## GIVEN INFORMATION
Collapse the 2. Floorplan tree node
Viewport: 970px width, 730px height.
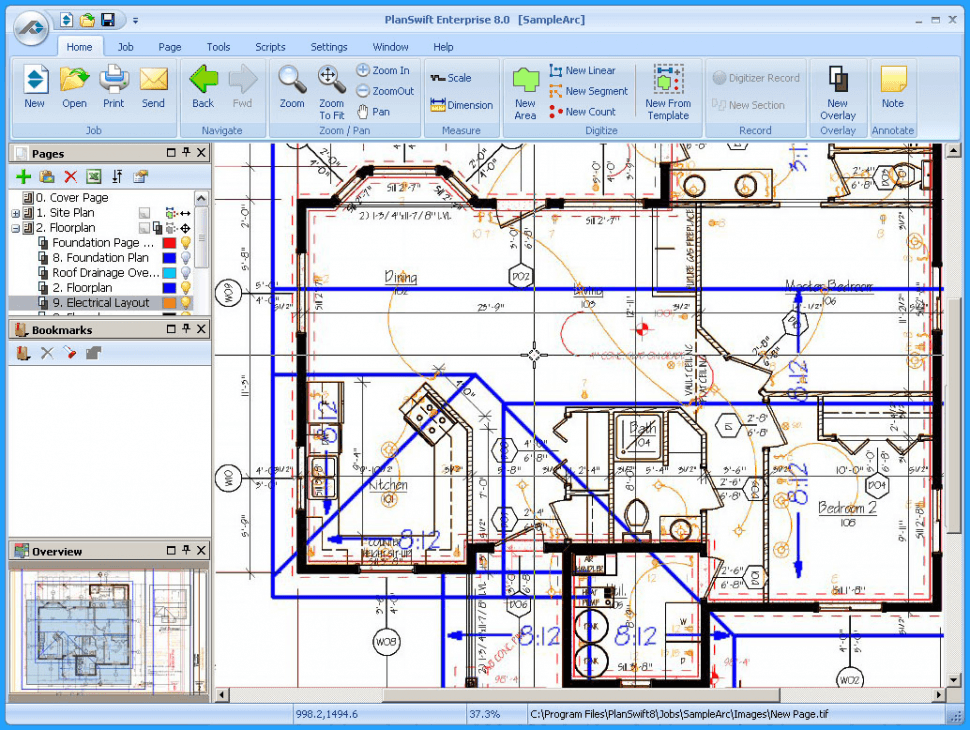coord(15,228)
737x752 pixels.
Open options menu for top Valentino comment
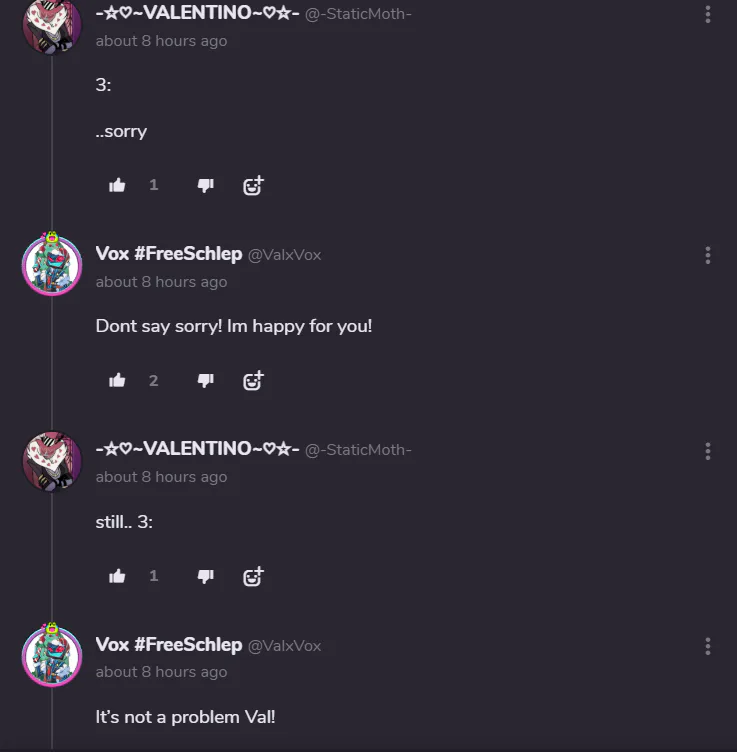click(x=708, y=14)
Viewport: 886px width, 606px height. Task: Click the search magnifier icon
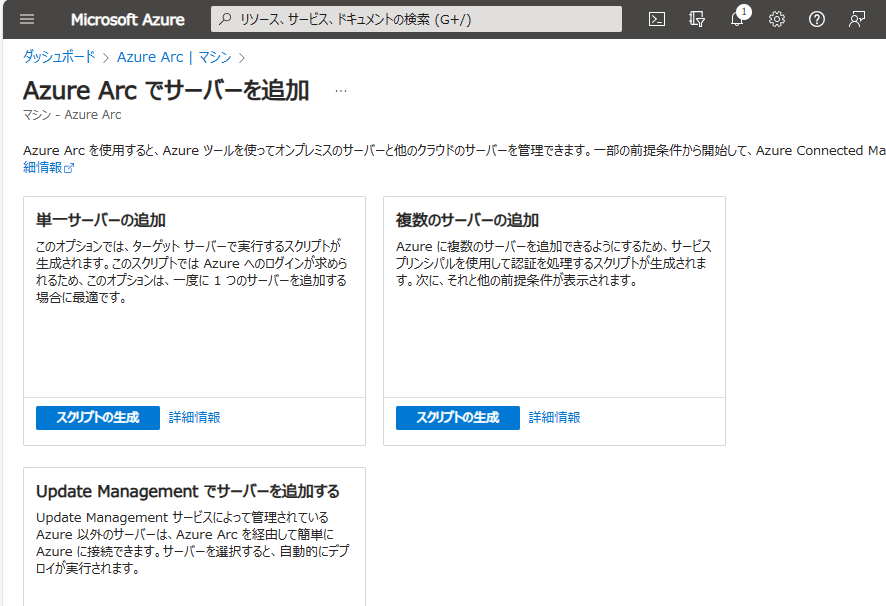[226, 18]
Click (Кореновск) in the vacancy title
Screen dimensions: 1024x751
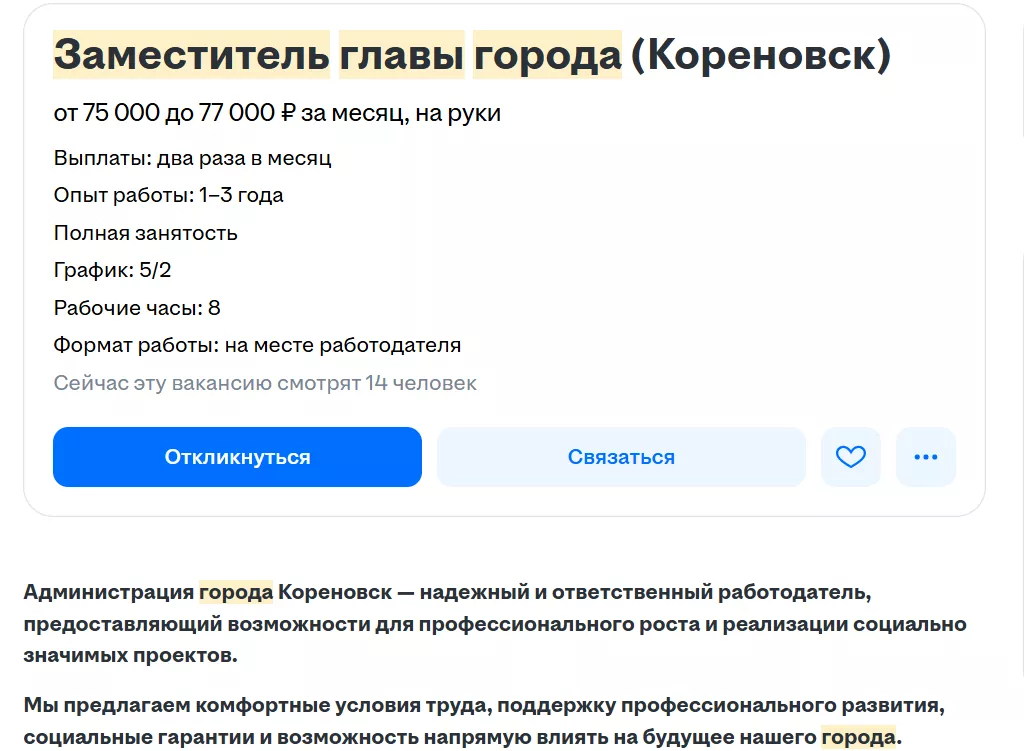pos(760,55)
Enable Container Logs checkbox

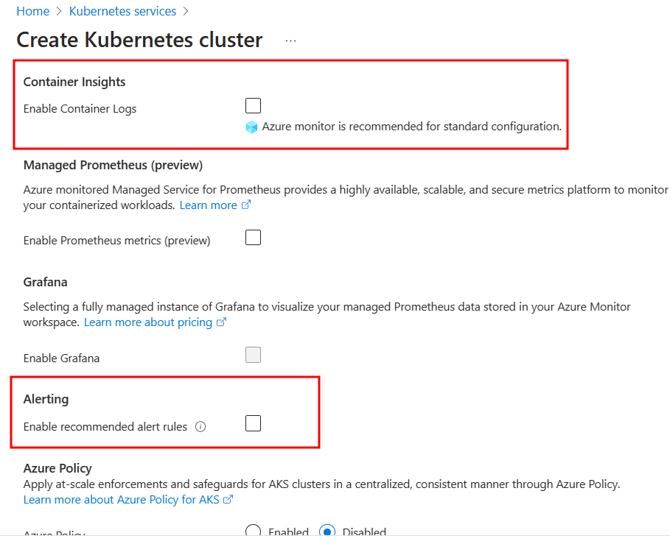coord(253,105)
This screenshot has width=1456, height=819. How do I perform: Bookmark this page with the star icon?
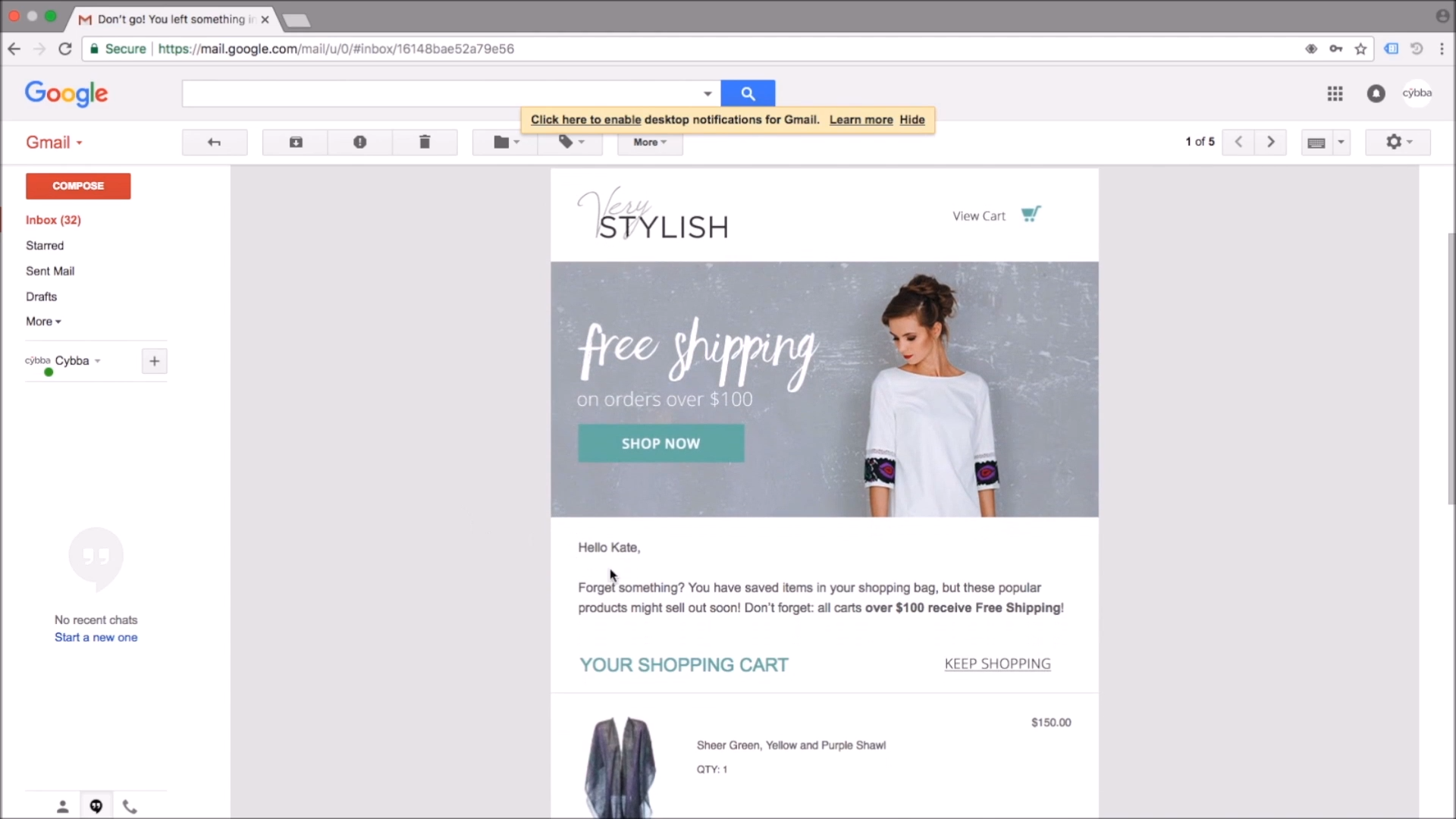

## ASSIGNMENT
Without the pictures, please output every record exactly.

## OUTPUT
Collapse the 2. Floorplan tree node
Viewport: 970px width, 730px height.
coord(15,228)
737x752 pixels.
Open options menu for top Valentino comment
click(x=708, y=14)
Viewport: 886px width, 606px height. Task: Click the search magnifier icon
[226, 18]
Click (Кореновск) in the vacancy title
Screen dimensions: 1024x751
pos(760,55)
Enable Container Logs checkbox

coord(253,105)
This screenshot has width=1456, height=819. How do I perform: Bookmark this page with the star icon?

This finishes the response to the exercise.